= And Her Tears Flowed Like Wine =

Song

1944 sheet music featuring Stan Kenton, Robbins Music.

"And Her Tears Flowed Like Wine" is a popular song and jazz standard by Stan Kenton first released in 1944.

==Background==
Stan Kenton and Charles Lawrence composed the music, with lyrics by Joe Greene and copyrighted the song on September 25, 1944. The song was published by Robbins Music in New York.

The original version of the song was recorded in 1944 by Stan Kenton and His Orchestra with vocals by Anita O'Day, which was released as a 78 single on Capitol Records paired with "How Many Hearts Have You Broken". A cover version was recorded by Ella Fitzgerald with The Song Spinners and Johnny Long and also released as a 78 single on Decca Records the same year. Tony Pastor, Lavay Smith & Her Red Hot Skillet Lickers, Marina and the Kats, Byron Motley, Joe Stevenson and the Jazz Masters, and Dinah Washington with Lionel Hampton have also recorded the song.

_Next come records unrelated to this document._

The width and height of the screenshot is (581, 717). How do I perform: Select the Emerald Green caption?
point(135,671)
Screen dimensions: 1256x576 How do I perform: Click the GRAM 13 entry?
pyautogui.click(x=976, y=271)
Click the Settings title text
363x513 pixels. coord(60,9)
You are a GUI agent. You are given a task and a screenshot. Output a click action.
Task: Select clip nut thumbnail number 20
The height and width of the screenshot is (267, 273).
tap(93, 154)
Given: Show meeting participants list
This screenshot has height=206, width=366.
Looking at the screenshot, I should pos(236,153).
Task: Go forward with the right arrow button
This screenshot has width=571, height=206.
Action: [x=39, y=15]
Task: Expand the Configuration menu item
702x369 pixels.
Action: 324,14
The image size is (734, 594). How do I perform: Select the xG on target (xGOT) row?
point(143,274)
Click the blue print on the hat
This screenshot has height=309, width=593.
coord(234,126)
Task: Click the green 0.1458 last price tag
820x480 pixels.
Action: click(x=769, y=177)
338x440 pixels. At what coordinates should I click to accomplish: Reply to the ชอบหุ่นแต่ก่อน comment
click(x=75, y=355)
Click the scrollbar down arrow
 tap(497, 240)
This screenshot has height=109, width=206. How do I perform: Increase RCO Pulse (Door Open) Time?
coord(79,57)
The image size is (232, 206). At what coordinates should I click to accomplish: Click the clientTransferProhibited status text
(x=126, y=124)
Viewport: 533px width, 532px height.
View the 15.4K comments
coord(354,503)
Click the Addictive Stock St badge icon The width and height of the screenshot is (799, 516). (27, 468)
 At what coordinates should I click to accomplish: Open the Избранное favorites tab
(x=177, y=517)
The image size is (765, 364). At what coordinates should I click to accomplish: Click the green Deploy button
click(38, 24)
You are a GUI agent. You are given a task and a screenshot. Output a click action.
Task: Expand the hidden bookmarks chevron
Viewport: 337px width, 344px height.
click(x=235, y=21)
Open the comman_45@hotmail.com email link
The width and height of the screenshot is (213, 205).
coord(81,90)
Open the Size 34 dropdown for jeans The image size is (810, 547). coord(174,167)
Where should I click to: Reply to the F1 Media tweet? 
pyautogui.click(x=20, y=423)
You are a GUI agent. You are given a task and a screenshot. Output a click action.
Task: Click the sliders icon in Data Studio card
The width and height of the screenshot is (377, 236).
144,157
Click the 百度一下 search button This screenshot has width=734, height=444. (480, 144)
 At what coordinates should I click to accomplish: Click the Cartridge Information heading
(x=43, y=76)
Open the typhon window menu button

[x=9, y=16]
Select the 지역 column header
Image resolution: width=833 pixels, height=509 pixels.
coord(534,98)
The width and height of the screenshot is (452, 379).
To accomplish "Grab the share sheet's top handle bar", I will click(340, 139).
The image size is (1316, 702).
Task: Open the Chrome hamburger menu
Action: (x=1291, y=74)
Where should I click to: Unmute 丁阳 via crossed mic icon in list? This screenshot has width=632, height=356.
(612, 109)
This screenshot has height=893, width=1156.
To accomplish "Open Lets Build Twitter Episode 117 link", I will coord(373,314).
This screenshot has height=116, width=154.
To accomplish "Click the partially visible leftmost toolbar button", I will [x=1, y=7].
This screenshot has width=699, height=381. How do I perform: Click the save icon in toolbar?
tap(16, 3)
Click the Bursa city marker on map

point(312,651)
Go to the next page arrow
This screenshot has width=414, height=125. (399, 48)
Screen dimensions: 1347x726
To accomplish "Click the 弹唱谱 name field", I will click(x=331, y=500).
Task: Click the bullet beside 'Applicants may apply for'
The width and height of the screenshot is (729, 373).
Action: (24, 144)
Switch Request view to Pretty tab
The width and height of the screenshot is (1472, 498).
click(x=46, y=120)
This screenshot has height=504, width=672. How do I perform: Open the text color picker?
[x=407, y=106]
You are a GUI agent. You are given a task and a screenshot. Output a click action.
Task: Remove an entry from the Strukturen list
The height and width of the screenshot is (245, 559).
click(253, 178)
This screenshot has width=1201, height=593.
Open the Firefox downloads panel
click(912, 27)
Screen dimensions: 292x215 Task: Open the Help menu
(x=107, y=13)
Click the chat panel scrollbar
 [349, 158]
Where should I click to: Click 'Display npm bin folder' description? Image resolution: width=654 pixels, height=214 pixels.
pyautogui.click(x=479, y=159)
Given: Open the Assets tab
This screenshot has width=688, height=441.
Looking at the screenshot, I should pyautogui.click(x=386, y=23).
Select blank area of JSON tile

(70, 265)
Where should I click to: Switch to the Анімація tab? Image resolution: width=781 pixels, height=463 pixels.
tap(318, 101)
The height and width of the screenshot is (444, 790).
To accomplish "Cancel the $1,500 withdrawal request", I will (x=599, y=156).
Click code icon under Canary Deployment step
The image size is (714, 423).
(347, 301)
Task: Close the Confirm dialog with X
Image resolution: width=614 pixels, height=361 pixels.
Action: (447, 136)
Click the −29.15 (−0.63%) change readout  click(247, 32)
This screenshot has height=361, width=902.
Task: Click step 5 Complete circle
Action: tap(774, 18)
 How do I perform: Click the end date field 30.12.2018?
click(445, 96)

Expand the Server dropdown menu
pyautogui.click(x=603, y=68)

The Stan Kenton recording was also released as a V-Disc in November, 1944 by the U.S. War Department as No. 309A. V-Discs were non-commercial 78 records intended for American military personnel stationed overseas.

==Movie appearances==
The song was also performed in part by Lauren Bacall in the 1946 movie The Big Sleep. The lyrics sung by Lauren Bacall and Anita O'Day differed substantially from the lyrics sung by Ella Fitzgerald. The song also appeared in the film Two Guys from Milwaukee released the same year and in the 1996 TV Documentary Bogart: The Untold Story.

==Sources==
- Easton, Carol (1981). "Straight Ahead: The Story of Stan Kenton"
- Lee, William F. (1994). "Stan Kenton: Artistry in Rhythm"
- Sparke, Michael (2011). "Stan Kenton: This Is an Orchestra!"
- Colt, Freddy (2013). "Stan Kenton, il Vate del Progressive Jazz"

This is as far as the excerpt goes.